Today’s daf (Brachot 53b) makes reference to what I believe is one of Chazal’s most exquisite metaphors describing the collective spiritual identity of Am Yisrael, but to truly understand the metaphor we must take a step back, review some earlier discussions, and consider the difference between an individual Jew, a group of Jews, and a national collective spiritual identity.
A key question throughout Rabbinic literature – and especially in Massechet Brachot – is the relationship between the individual Jew and a community of Jews. This is expressed in many ways, but the most simplest example of it is whether, when three people form a zimun, is this just a gathering of individuals, or has a group larger than the sum of its parts been created?
Significantly, this question is – at least as understood by the Rogachover Gaon – the basis for the disagreement between Rabbi Akiva and Rabbi Yossi HaGalili as discussed in Brachot 49b.
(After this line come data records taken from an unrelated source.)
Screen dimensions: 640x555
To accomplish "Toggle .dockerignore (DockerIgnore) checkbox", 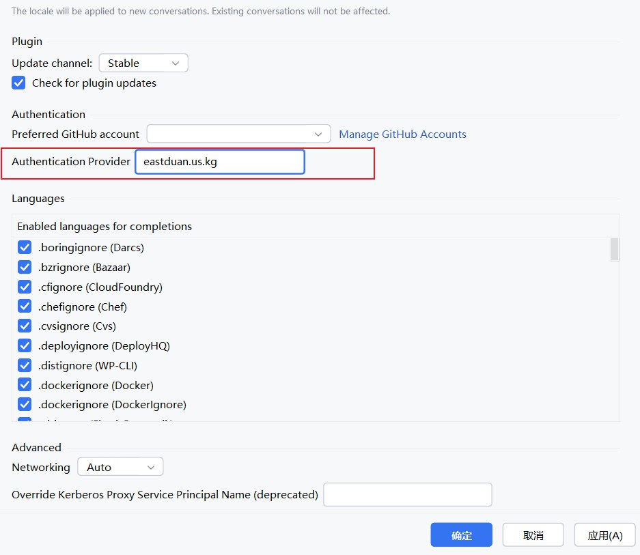I will tap(25, 404).
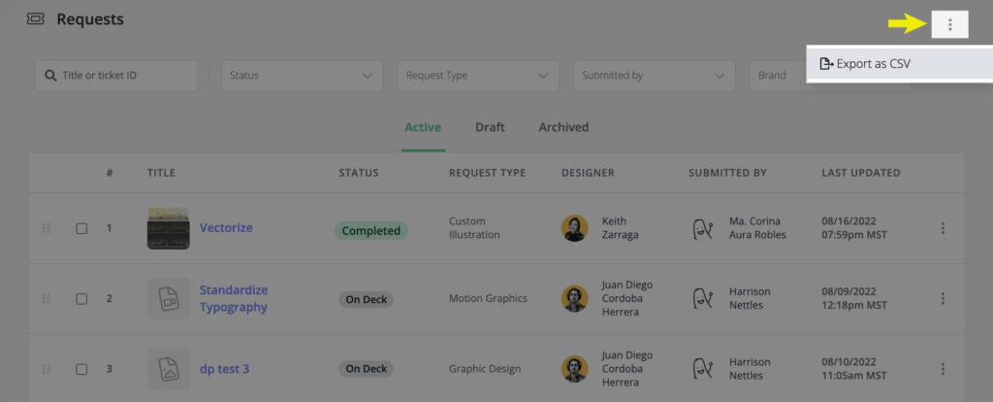Switch to the Archived tab
The height and width of the screenshot is (402, 993).
coord(563,127)
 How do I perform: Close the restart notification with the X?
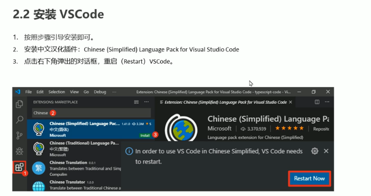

According to Rav Yossi, when a group comes together, each individual retains their individuality. What this means is that since a group of a hundred people is numerically larger than a group of ten, ‘they recite the blessing in accordance with the size of the group’. Opposing this position is that of Rabbi Akiva who asserts that once ten people come together they form a singular spiritual individuality which itself is not measured by the quantity of its members, but rather, by its wholeness as a unit. As such, ‘whether there are many or there are few, the leader says the same zimun blessing’.
However, while debates such as this exist about small temporal groups formed by people, there is a further group, not a mere temporal group but instead a spiritual group; a group not constructed by people but, instead, constructed by God, about which no debate exists – namely ‘Knesset Yisrael’.
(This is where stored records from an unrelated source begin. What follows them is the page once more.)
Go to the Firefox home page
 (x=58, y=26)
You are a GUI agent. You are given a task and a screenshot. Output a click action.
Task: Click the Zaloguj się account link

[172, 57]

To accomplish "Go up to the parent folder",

Knesset Yisrael is the term used to describe the mystical entity of Am Yisrael. As Rav Soloveitchik explains (in his essay ‘The Community’), “[It] is not just an assembly of people who work together for their mutual benefit, but a metaphysical entity, an individuality; I might say, a living whole. In particular, Judaism has stressed the wholeness and the unity of Knesset Israel, the Jewish community…[it] is not a conglomerate. [Instead], it is an autonomous entity, endowed with a life of its own.” Moreover, he explains further (in ‘On Repentance’) that, “the Jew who believes in Knesset Israel is a Jew who binds himself with unseverable bonds not only to the people of Israel of his own generation but to the community of Israel throughout the ages. How so? Through the Torah which embodies the spirit and the destiny of Israel from generation to generation unto eternity.”
Having explained all this we can return to our daf (Brachot 53b) which compares Knesset Yisrael to a dove. And why a dove? According to the Maharsha, this is because doves only have one partner, just as Knesset Yisrael is a loyal wife to Hashem.
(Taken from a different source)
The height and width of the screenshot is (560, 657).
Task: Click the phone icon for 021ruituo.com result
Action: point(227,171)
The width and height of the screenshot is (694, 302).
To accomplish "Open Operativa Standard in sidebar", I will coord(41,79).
But then the Gemara adds that just as a dove protects itself with its wings so too Knesset Yisrael – the mystical entity of Am Yisrael – is protected by its commandments which lifts towards higher spiritual planes. Though this has been explained differently by different commentaries, what I learn from this is that each time we – as individuals – perform learn Torah and perform good deeds, we not only strengthen ourselves as individuals to reach higher spiritual levels, but we also strengthen the wings of the collective spiritual entity known as Knesset Yisrael and thereby enable Am Yisrael – our living whole as a people – to soar higher.